◆ **DOCUMENT EXTRACT**:
_ _ _ _ _ _ _
The ASPCA works primarily with companion animal issues, such as pet care, equine or horse cruelty issues, and animal cruelty and neglect. Its programs and services include: a national poison control hotline for pet owners and animal health professionals; a shelter outreach program to promote best practices within locally owned shelters, a corporate partner program to promote animal-friendly products and services, and a special anti-cruelty initiative to teach animal welfare education and animal welfare law enforcement practices (known as "humane law enforcement" within the organization) across the United States. In the state of New York, the ASPCA's Humane Law Enforcement division has powers to investigate cruelty and enforce laws. The Humane Law Enforcement division has been featured on the Animal Planet television program, Animal Precinct.
Additionally, the ASPCA provides relief services for the domestic animal victims of natural disasters such as Hurricane Katrina, where the National Outreach department collected donations to provide supplies; coordinated volunteer efforts; deployed rescue teams to recover abandoned pets; provided temporary shelter to displaced animals; and reunited pets with their owners.
The ASPCA is very active in lobbying for animal welfare legislation, with regional and federal lobbyists covering all 50 states. The ASPCA communicates with federal and state legislators to consider animal-friendly legislation and bills. The ASPCA also drafts animal welfare legislation initiatives and proposals for legislators to consider during their sessions. The ASPCA's "Advocacy Brigade" allows users to write or e-mail their legislators on important animal legislation bills and referendums.
_ _ _ _ _ _ _
◆ **ENTRIES SUPPLIED**:
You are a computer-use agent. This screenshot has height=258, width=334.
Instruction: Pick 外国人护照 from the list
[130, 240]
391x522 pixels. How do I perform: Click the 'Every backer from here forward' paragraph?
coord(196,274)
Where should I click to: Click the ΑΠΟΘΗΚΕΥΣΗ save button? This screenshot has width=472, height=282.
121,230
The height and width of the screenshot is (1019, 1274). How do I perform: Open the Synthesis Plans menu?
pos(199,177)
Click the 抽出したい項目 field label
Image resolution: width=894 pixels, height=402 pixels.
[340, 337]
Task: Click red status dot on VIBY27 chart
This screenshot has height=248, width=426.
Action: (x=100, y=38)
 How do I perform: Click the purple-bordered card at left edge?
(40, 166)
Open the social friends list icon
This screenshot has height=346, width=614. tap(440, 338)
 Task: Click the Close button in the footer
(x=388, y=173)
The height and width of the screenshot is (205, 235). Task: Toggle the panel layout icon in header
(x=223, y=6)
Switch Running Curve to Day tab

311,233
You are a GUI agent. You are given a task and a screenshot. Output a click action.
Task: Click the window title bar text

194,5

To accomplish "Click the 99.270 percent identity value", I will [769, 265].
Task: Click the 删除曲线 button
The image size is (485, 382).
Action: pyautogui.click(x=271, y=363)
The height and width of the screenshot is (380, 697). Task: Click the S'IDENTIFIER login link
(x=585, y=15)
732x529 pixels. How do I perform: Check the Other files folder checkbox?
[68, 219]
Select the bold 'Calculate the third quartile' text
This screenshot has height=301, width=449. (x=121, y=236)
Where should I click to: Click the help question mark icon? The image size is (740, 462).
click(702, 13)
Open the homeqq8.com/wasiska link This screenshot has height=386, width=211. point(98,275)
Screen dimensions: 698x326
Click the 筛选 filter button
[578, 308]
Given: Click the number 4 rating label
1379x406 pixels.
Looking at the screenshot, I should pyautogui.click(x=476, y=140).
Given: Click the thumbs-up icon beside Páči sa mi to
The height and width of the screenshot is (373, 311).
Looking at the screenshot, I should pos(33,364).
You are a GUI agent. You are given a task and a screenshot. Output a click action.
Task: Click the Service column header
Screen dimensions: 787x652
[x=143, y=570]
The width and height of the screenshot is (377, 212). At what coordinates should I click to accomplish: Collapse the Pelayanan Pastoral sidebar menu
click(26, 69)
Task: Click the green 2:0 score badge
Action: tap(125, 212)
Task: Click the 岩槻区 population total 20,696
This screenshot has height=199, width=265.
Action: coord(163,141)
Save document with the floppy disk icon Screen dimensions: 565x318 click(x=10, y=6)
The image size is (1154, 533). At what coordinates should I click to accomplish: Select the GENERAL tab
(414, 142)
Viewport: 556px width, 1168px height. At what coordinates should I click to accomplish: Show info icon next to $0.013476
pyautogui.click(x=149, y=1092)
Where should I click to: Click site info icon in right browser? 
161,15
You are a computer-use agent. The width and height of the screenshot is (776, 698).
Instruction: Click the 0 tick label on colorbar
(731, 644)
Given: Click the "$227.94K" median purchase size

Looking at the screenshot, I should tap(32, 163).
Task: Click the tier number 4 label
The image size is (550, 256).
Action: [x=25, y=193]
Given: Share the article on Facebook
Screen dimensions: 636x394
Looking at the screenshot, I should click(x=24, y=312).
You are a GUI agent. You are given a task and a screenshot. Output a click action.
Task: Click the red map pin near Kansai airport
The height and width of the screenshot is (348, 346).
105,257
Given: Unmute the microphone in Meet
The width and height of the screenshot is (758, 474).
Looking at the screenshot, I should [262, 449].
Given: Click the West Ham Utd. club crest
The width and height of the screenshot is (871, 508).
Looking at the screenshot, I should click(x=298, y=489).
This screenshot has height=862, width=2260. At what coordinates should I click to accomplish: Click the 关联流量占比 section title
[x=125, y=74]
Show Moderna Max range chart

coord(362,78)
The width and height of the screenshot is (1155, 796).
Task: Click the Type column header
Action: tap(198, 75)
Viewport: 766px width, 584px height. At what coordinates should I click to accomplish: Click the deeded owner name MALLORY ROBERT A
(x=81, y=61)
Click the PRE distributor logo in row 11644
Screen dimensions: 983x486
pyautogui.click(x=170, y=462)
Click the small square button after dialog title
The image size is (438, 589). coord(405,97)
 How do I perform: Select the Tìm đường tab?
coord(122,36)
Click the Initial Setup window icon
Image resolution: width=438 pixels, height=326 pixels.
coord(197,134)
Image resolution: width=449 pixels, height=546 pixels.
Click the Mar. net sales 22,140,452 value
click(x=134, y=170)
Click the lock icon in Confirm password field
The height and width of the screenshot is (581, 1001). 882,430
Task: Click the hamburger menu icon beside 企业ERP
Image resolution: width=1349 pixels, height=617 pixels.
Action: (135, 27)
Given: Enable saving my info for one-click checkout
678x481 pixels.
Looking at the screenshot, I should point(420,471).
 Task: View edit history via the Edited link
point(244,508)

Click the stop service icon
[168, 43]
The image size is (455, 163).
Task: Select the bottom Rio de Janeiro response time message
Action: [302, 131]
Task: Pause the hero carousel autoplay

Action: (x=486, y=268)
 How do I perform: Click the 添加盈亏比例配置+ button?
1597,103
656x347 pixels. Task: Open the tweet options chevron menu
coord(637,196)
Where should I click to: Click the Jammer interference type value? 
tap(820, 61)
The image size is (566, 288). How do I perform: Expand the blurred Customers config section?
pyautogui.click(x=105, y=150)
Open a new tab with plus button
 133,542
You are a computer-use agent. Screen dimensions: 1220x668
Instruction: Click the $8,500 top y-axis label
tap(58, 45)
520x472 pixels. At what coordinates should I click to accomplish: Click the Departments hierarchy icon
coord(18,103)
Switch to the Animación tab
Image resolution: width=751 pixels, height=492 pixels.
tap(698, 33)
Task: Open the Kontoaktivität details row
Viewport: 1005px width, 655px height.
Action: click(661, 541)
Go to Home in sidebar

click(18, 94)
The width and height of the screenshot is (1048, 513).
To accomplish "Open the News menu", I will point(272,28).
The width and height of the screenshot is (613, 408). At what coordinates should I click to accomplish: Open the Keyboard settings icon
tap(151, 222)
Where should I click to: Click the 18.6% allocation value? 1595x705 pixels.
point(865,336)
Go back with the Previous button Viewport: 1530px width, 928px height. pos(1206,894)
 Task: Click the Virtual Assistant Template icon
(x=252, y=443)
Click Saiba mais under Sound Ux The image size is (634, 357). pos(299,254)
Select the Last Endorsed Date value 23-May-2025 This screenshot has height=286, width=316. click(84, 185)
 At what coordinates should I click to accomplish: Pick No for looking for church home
_ _ _ _ _ _ _
◆ **APPLY WHAT YOU READ**:
A: Return the stretch of the ASPCA passage from "Additionally, the ASPCA" through "bills and referendums.", copied word for word.
B: Resume the ASPCA passage, writing on from its final sentence.

◆ **RESPONSES BY ITEM NUMBER**:
A:
Additionally, the ASPCA provides relief services for the domestic animal victims of natural disasters such as Hurricane Katrina, where the National Outreach department collected donations to provide supplies; coordinated volunteer efforts; deployed rescue teams to recover abandoned pets; provided temporary shelter to displaced animals; and reunited pets with their owners.
The ASPCA is very active in lobbying for animal welfare legislation, with regional and federal lobbyists covering all 50 states. The ASPCA communicates with federal and state legislators to consider animal-friendly legislation and bills. The ASPCA also drafts animal welfare legislation initiatives and proposals for legislators to consider during their sessions. The ASPCA's "Advocacy Brigade" allows users to write or e-mail their legislators on important animal legislation bills and referendums.

B:
In 2008, the Illinois Senate passed the bill HB 5076. This bill contains various "Good Samaritan" provisions that protect rescuers from being sued if they rescue and provide for an injured animal in disasters or other emergencies. This bill also brings clarification to the Humane Care for Animals Act.
Cases involving torture, killings and mistreatment of animals are some examples of cases handled by the ASPCA. A common example was displayed in the news in October 2008, when the ASPCA was in charge of an investigation involving the slaughtering of a beagle that lived in the Bronx. Brian McCafferty was charged with torturing and injuring his wife's beagle, Jerry, after an argument with his wife. The ASPCA conducted an necropsy that concluded that Jerry was stabbed twice and shot in the neck with a rifle. McCafferty claims that he was acting in self-defense when the dog attacked him. He was eventually released on bail.